#### Work item
Below are entries to examine: work out how many lines contain the word "Identify", and give only that number.

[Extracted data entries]
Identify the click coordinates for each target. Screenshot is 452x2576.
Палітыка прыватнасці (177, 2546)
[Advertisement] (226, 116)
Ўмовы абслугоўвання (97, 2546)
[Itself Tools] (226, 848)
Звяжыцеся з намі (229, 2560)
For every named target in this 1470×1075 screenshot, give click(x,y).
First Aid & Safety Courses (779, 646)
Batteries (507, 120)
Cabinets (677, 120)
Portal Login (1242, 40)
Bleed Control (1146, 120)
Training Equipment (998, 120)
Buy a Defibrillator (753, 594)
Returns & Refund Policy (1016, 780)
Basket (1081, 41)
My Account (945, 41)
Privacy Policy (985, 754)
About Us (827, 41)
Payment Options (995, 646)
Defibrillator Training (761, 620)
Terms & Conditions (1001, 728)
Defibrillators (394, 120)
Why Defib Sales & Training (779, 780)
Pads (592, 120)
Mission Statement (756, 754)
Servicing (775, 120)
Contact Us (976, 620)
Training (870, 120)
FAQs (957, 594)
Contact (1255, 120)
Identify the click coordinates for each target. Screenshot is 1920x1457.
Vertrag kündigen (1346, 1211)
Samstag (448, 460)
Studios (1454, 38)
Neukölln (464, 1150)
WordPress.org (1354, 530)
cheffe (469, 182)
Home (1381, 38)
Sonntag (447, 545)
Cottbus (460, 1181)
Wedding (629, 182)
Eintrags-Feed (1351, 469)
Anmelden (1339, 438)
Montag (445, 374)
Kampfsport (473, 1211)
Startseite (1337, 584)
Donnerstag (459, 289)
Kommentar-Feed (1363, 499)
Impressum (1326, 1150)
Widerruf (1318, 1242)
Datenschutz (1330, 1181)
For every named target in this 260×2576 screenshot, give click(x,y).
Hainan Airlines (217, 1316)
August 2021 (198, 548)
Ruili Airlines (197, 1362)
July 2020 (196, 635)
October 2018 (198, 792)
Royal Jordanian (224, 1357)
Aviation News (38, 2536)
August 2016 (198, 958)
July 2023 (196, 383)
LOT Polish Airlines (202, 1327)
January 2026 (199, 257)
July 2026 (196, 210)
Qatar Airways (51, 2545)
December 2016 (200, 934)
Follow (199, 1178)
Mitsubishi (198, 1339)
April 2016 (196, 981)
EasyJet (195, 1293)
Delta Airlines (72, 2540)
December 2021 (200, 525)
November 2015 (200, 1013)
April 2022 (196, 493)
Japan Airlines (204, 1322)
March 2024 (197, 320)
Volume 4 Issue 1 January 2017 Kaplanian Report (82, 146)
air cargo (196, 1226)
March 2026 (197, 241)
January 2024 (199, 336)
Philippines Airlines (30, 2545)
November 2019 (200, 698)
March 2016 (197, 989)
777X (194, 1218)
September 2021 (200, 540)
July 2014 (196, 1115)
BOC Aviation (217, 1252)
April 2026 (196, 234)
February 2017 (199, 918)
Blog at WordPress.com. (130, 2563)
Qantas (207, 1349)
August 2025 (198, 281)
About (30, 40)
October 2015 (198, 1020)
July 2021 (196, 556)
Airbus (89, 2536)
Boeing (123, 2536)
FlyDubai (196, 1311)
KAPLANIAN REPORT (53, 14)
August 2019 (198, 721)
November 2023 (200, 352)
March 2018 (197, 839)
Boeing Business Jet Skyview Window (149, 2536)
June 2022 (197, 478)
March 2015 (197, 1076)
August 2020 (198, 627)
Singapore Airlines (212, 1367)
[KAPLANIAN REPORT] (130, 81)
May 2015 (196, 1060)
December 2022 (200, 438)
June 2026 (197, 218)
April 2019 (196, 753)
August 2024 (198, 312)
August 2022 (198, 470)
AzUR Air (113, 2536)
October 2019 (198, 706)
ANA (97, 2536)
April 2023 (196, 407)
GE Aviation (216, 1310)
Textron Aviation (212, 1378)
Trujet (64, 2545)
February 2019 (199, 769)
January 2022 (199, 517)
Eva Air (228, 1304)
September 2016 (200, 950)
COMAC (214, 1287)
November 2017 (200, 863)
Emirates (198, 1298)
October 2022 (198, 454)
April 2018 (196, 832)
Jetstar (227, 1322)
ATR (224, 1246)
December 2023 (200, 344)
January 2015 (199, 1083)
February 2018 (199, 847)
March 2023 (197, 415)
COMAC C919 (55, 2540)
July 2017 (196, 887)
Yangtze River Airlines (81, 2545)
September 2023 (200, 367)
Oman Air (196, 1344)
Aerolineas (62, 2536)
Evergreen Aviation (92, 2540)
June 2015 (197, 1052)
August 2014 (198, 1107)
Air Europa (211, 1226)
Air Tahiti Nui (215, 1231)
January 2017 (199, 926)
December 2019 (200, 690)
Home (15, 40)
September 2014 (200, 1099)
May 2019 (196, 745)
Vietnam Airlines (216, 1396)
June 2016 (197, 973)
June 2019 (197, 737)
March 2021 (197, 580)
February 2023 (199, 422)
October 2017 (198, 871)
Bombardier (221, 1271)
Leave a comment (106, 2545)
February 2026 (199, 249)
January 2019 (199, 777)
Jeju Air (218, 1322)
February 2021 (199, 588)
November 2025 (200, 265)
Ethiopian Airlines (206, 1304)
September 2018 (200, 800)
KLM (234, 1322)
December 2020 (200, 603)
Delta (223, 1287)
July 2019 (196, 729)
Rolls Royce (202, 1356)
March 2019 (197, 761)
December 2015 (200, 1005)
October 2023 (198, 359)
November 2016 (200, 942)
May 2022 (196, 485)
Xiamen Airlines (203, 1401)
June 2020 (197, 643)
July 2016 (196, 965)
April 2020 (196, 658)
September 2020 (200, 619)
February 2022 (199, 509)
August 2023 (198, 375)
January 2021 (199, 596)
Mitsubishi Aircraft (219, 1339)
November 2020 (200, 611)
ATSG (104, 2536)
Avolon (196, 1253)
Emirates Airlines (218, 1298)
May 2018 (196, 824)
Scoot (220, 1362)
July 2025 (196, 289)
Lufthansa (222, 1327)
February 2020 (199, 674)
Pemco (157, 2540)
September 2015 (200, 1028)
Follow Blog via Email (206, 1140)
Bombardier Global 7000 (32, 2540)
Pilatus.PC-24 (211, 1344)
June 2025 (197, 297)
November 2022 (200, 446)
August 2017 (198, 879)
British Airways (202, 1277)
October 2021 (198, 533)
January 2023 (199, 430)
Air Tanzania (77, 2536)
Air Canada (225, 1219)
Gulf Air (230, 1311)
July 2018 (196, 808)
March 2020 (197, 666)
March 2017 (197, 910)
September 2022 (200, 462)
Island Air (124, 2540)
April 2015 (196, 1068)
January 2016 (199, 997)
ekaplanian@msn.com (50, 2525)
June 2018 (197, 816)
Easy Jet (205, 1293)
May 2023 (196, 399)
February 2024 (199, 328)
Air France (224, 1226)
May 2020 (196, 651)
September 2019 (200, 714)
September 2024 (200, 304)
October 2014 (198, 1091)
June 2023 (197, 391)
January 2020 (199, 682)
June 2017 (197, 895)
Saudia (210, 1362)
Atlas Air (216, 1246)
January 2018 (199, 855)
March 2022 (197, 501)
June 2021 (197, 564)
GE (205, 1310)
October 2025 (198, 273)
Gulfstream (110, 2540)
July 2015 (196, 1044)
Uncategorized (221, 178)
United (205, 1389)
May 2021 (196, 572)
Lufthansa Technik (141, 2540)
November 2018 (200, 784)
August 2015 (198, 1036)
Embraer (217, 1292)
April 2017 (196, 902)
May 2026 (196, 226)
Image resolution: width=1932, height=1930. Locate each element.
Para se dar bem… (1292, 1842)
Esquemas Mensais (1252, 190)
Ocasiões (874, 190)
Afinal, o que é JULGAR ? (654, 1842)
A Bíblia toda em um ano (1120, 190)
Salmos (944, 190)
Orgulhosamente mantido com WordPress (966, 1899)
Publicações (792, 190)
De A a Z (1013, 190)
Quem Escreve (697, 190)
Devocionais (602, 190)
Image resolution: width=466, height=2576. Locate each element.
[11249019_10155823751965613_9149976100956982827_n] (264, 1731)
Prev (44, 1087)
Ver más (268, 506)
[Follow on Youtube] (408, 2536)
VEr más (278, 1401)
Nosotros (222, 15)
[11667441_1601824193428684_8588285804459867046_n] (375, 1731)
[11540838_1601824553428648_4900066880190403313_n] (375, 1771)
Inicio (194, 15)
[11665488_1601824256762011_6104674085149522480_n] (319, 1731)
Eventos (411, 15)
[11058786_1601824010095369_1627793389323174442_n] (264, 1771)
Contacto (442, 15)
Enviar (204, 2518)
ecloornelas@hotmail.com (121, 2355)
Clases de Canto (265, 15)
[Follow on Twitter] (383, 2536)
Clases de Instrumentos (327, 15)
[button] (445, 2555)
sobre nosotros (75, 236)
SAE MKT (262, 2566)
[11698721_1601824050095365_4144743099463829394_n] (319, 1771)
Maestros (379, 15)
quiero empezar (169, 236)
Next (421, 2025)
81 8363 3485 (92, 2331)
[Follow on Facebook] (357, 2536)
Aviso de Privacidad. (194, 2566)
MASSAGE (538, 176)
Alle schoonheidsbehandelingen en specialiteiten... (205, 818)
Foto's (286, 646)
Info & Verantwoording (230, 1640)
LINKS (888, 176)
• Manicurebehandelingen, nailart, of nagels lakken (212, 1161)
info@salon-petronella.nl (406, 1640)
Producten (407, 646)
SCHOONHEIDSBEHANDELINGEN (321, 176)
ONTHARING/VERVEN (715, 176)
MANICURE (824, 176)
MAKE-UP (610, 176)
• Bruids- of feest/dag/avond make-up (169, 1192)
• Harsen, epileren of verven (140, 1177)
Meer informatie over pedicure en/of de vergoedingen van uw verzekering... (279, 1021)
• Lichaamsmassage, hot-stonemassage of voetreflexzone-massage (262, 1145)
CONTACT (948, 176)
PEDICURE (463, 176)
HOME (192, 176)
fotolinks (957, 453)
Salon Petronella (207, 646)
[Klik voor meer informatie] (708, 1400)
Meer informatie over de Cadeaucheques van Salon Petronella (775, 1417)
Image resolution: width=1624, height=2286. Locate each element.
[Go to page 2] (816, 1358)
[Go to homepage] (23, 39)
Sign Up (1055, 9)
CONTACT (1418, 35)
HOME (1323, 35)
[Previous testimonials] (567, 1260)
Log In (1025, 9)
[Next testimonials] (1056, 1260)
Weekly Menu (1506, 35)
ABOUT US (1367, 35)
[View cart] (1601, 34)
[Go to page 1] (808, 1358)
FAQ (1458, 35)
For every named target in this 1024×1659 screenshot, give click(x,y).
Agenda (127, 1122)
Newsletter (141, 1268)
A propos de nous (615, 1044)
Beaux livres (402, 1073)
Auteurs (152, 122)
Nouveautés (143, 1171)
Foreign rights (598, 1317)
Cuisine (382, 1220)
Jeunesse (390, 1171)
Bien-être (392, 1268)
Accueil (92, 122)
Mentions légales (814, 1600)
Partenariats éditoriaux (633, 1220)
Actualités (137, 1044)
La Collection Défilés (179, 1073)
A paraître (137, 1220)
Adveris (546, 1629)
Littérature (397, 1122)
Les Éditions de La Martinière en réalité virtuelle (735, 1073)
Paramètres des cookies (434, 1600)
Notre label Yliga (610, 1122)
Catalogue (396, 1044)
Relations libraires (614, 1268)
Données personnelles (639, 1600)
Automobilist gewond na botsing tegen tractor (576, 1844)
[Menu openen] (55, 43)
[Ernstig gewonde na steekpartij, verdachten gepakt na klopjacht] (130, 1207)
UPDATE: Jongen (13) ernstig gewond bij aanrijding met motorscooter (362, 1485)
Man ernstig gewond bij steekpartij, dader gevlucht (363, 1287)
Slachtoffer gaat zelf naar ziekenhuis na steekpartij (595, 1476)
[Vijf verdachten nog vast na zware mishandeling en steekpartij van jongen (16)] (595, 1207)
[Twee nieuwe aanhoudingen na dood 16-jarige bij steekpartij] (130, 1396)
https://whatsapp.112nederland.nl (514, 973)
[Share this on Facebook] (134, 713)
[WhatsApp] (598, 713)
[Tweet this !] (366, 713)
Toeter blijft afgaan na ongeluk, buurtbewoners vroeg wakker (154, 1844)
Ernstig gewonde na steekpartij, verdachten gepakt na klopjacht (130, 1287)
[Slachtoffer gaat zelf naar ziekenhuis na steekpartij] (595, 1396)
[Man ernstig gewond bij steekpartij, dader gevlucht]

#### Solution below
2